Your earbuds, naturally.

Studies have shown that listening to music that fits the cadence of what you're doing - running, cycling, aerobics - makes you work harder.

"The metronome aspect, the synchronization of movement to music, is the most important," says Carl Foster, director of the Human Performance Laboratory at the University of Wisconsin at Lacrosse.

The idea of synchronizing movement to a beat is nothing new, he points out: In Roman galleys, the drumbeat drove the pace of the rowers. "But there is also the distraction and arousal that music brings," Foster says. They both matter, but it's unclear how much. "There's definitely more buried in music that affects us. But we don't know exactly how to tease it out."

So, how to pick the "right" music?

If you want to make a workout mix based on tempo - or BPM, for beats per minute - various Web sites, including www.songbpm.com, can help you determine the tempo of your favorite music to see whether it fits your intended activity. Or you can go to sites such as www.motiontraxx.com that offer playlists at a certain BPM for running and cycling as well as other activities.

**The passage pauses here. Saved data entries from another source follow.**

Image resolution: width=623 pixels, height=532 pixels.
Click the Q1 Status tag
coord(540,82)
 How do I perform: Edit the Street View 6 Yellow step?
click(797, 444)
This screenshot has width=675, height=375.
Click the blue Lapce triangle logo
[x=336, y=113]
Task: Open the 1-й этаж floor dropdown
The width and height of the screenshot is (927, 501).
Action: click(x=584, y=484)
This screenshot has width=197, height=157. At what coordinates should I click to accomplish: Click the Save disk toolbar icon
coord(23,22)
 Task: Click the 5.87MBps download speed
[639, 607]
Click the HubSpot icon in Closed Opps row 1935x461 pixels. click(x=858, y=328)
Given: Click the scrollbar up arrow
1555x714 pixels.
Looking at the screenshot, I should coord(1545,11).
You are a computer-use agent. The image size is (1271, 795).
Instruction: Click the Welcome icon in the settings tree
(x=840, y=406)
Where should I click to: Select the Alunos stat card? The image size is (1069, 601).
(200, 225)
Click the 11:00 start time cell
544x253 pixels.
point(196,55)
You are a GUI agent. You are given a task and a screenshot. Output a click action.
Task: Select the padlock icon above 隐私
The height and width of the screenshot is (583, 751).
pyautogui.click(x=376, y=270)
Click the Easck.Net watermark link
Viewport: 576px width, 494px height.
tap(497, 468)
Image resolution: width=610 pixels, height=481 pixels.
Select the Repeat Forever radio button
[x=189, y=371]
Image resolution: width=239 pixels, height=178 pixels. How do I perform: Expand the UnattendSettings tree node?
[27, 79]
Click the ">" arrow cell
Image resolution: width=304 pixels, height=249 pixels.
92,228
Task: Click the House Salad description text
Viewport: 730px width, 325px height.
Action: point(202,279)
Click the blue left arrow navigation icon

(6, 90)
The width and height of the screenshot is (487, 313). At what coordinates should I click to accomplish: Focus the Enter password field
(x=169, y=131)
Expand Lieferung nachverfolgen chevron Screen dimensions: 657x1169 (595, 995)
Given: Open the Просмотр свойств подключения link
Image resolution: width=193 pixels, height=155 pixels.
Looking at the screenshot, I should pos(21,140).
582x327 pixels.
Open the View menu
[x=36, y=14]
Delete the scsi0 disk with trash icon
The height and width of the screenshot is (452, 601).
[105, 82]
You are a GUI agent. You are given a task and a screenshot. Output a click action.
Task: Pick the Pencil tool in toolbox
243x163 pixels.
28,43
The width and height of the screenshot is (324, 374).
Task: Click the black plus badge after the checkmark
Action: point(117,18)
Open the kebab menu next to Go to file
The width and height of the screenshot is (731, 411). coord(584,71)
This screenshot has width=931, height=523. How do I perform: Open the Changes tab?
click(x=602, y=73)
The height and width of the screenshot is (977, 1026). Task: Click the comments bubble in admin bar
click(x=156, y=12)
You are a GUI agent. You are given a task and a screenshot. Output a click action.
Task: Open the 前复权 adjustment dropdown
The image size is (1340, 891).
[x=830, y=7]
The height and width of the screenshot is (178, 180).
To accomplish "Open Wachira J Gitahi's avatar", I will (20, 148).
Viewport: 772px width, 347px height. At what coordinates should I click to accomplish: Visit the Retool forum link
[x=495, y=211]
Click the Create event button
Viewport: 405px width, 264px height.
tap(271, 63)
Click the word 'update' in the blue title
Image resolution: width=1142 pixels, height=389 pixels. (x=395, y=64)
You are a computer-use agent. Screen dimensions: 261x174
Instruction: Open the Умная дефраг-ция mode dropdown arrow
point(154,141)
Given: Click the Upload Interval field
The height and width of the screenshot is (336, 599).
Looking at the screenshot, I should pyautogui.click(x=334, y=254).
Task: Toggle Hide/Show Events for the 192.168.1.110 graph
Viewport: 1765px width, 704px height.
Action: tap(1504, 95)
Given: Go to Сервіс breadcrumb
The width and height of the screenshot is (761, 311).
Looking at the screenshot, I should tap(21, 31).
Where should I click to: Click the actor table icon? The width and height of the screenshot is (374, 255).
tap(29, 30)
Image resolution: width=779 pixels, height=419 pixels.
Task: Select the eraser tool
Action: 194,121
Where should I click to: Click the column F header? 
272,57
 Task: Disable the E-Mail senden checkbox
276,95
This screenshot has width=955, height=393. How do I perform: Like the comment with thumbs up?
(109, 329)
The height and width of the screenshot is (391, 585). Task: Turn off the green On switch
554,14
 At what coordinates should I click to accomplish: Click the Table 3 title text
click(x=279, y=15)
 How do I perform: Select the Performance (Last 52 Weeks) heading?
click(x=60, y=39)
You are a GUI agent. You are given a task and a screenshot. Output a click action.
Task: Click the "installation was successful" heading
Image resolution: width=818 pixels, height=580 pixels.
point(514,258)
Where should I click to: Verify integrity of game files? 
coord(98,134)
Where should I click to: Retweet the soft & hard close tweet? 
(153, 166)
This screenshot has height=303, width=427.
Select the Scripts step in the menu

Other sites include www.workoutmusic.com and www.powermusic.com.

"Music is positive energy," says Deekron "the Fitness DJ" Krikorian, who produces fitness playlists for MotionTraxx. "So when I put together playlists, I look for intensity, positive feeling and cohesiveness."

If he finds a song that feels right in terms of mood and intensity but has the wrong tempo, he might manipulate the BPM to fit the type of exercise intended.